This repository contains a reproducible case on Apple Silicon where compute kernel output changes based on the pipeline's maxTotalThreadsPerThreadgroup specialization when using threadgroup_barrier(mem_flags::mem_threadgroup).
The repro is contained in main.swift. It builds two shader variants that differ only in their barrier flags:
threadgroup_barrier(mem_flags::mem_threadgroup)threadgroup_barrier(mem_flags::mem_device | mem_flags::mem_threadgroup)
Each variant is compiled twice: once with maxTotalThreadsPerThreadgroup=33, and once with maxTotalThreadsPerThreadgroup=32.

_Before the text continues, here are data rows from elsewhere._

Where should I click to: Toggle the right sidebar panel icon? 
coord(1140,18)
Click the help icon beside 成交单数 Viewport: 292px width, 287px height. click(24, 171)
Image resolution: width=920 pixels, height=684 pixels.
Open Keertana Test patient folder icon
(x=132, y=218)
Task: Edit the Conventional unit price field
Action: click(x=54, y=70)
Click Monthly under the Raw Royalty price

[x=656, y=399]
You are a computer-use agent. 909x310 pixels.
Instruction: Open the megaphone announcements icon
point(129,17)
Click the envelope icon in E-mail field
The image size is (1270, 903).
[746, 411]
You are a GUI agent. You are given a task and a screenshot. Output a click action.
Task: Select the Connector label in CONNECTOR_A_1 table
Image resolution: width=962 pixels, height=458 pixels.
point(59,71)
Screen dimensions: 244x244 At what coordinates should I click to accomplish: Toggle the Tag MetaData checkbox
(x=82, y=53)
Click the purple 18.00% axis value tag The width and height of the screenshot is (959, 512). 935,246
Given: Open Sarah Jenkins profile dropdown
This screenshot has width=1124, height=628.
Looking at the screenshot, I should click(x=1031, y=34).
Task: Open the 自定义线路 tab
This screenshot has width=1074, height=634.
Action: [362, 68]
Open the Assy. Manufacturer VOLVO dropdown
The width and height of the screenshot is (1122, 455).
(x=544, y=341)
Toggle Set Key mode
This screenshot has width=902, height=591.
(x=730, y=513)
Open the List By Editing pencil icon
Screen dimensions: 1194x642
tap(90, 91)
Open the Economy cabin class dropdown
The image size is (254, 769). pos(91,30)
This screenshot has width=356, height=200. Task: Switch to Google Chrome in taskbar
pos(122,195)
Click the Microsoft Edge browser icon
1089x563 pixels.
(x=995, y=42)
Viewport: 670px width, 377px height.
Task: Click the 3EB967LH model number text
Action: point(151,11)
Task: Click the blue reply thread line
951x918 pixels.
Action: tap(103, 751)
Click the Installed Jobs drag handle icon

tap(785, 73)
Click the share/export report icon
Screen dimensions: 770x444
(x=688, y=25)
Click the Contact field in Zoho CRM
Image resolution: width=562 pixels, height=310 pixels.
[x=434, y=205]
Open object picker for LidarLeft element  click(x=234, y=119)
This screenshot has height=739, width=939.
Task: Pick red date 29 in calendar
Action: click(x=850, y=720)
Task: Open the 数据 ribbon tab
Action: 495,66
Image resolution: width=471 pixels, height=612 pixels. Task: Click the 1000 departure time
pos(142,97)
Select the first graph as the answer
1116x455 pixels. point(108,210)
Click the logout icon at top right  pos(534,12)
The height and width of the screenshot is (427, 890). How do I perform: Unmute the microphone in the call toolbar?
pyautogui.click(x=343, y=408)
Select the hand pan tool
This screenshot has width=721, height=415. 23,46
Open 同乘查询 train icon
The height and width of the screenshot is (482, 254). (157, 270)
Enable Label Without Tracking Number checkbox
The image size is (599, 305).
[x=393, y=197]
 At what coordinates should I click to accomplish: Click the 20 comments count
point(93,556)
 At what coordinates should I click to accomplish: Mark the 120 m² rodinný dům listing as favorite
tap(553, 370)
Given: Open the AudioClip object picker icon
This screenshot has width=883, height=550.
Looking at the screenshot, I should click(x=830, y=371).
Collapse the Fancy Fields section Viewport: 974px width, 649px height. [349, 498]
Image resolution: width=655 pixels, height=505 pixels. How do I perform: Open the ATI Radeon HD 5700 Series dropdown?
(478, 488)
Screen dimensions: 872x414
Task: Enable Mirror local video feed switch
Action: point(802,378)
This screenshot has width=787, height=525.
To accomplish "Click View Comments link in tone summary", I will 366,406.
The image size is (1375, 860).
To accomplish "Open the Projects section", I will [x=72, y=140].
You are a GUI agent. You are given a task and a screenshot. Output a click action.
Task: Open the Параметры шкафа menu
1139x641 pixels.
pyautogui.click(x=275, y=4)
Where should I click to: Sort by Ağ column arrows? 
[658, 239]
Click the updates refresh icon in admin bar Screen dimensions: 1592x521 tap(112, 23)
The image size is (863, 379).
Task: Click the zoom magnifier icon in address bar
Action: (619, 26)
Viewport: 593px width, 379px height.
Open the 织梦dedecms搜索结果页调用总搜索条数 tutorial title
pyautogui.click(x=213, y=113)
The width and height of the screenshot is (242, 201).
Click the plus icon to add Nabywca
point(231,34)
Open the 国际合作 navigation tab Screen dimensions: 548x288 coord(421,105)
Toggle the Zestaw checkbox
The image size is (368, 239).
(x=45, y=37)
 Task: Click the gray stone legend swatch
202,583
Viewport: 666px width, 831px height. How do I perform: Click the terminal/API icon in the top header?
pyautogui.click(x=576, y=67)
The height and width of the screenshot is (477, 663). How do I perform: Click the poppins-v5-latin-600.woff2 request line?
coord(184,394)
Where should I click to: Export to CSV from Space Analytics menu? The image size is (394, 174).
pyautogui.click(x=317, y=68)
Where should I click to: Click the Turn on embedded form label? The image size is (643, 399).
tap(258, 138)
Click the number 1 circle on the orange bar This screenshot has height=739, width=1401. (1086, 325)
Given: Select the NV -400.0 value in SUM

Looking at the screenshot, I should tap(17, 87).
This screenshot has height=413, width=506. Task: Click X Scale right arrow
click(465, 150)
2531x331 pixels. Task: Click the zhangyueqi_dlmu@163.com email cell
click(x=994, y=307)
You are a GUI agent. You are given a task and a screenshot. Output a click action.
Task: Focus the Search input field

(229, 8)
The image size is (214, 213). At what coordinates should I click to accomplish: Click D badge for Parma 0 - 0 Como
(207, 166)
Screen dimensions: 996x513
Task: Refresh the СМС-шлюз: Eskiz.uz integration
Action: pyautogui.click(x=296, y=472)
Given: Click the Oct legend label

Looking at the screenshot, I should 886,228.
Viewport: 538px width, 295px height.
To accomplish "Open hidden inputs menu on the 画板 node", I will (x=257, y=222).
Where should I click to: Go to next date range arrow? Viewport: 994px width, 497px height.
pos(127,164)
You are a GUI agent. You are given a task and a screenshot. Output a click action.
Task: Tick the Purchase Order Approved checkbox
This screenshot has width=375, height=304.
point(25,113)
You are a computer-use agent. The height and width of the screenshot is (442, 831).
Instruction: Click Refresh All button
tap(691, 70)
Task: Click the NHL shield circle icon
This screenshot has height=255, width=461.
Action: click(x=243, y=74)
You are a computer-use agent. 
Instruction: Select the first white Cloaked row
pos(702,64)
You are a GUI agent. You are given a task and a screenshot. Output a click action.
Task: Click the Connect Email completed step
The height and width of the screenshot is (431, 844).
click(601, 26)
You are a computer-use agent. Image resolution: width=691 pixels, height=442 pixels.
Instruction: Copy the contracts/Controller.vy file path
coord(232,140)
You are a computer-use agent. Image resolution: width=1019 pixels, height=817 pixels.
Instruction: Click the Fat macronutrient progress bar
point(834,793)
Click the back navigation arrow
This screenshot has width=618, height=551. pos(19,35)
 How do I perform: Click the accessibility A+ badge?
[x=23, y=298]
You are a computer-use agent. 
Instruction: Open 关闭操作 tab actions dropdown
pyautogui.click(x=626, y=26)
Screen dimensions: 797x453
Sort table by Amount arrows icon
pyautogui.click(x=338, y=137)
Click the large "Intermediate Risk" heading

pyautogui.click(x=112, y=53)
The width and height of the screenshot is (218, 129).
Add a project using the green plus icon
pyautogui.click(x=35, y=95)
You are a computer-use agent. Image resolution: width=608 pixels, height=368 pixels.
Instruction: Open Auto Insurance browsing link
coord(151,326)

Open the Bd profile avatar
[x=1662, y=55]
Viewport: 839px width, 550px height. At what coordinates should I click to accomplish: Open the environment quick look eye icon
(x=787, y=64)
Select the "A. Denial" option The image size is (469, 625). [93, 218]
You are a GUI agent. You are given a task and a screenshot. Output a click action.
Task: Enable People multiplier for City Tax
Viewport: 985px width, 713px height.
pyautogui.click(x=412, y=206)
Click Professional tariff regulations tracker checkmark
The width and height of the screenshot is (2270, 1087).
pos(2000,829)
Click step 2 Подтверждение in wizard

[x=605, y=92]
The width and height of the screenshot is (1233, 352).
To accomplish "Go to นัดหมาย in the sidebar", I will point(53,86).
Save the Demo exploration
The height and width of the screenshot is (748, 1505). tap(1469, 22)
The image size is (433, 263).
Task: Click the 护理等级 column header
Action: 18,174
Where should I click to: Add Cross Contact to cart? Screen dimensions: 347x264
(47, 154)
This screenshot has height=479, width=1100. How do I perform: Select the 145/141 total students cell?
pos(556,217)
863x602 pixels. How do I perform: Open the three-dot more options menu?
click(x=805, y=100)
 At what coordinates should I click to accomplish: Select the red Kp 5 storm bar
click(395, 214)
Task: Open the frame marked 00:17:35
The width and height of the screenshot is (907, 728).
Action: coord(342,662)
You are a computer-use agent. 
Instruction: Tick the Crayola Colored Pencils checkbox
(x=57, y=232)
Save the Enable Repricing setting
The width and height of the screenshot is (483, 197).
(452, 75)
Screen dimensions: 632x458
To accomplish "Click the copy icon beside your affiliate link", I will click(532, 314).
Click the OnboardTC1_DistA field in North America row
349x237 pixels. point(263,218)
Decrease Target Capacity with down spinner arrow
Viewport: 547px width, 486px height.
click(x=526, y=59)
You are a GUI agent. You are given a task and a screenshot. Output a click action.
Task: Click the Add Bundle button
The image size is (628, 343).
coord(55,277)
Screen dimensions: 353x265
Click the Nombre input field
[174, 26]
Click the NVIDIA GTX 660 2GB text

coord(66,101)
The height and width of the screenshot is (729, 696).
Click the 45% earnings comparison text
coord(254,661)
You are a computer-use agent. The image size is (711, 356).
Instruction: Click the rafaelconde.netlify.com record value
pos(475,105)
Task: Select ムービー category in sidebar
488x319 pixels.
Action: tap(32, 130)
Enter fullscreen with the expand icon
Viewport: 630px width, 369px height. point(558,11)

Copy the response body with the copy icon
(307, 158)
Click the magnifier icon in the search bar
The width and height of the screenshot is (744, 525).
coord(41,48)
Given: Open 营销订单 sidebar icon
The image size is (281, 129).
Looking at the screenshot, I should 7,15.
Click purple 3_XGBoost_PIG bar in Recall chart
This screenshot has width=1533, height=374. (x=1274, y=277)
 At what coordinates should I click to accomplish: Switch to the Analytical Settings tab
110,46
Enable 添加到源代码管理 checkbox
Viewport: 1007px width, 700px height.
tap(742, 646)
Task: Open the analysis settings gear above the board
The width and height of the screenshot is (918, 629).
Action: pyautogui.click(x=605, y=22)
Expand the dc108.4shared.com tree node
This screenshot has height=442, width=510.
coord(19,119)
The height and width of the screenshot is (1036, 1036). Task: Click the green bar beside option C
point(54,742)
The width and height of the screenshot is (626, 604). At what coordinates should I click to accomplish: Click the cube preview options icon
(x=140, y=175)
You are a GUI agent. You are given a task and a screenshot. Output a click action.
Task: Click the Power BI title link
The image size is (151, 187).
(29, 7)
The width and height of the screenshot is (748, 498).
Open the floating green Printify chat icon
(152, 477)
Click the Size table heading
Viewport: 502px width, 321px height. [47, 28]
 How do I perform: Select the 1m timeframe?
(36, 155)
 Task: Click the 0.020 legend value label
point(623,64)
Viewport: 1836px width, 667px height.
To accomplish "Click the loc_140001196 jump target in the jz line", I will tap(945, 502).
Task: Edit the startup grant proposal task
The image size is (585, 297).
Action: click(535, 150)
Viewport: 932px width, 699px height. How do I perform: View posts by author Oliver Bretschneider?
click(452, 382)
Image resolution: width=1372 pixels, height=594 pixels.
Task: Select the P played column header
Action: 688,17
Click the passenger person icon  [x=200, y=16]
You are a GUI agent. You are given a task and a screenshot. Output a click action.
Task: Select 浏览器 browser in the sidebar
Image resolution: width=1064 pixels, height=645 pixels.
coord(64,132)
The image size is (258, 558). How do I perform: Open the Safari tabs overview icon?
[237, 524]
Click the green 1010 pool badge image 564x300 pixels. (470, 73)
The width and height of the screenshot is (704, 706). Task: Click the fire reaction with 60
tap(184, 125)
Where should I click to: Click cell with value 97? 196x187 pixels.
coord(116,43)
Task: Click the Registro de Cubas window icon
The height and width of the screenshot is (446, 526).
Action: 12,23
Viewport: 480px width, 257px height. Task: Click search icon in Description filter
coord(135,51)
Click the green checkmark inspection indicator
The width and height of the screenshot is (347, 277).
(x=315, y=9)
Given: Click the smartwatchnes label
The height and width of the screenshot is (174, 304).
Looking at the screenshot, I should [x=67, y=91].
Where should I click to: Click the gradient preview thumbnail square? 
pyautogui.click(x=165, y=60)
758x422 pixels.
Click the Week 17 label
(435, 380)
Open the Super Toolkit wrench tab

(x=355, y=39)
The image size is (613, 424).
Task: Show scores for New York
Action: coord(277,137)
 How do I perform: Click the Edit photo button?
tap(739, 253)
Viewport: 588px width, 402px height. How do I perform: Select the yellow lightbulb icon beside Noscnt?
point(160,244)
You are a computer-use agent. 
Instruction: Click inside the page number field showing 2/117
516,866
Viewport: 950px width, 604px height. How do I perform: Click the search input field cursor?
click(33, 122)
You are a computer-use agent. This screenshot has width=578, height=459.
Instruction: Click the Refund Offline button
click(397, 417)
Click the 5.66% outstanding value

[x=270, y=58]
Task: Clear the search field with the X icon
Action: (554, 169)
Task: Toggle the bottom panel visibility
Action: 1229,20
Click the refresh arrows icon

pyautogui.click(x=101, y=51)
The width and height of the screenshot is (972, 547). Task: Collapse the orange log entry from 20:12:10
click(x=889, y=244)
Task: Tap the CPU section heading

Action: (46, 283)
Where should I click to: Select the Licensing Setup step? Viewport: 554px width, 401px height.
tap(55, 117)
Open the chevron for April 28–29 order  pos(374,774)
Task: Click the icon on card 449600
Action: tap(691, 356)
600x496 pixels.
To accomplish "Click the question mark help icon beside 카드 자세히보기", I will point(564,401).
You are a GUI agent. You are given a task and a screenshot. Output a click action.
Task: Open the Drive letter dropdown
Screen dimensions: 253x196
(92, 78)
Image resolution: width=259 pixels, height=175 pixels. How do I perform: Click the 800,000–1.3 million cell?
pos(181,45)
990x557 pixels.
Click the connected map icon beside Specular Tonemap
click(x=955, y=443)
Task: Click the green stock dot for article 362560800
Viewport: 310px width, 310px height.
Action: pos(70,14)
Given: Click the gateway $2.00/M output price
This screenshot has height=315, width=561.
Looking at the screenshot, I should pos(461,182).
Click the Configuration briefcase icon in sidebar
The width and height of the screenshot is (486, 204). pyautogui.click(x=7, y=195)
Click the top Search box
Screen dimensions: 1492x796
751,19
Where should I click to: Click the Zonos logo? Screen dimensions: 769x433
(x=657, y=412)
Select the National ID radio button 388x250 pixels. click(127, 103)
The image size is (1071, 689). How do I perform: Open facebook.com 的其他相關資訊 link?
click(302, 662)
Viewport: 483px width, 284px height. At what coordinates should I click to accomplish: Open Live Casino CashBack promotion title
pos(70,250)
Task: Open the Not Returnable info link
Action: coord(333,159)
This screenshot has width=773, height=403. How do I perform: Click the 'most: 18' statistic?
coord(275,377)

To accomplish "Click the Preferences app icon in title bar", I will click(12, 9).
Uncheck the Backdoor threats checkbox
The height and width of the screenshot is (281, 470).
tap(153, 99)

The kernel is always dispatched with threadsPerThreadgroup=25, and it also contains an if (tid >= 25) return; guard at the top of the shader. As a result, only the first 25 lanes ever participate in the computation. From the kernel's perspective, no execution path requires 32 active threads.
That is why changing maxTotalThreadsPerThreadgroup from 33 to 32 should not change the result. In both cases, the pipeline limit remains greater than or equal to the actual launched threadgroup size of 25, and the shader immediately exits any lane with tid >= 25. No code path in the kernel depends on lanes 25 through 31 existing, and no dispatch in this repro ever asks Metal to run more than 25 threads per threadgroup. So the 33 vs 32 specialization should be observationally equivalent for this kernel.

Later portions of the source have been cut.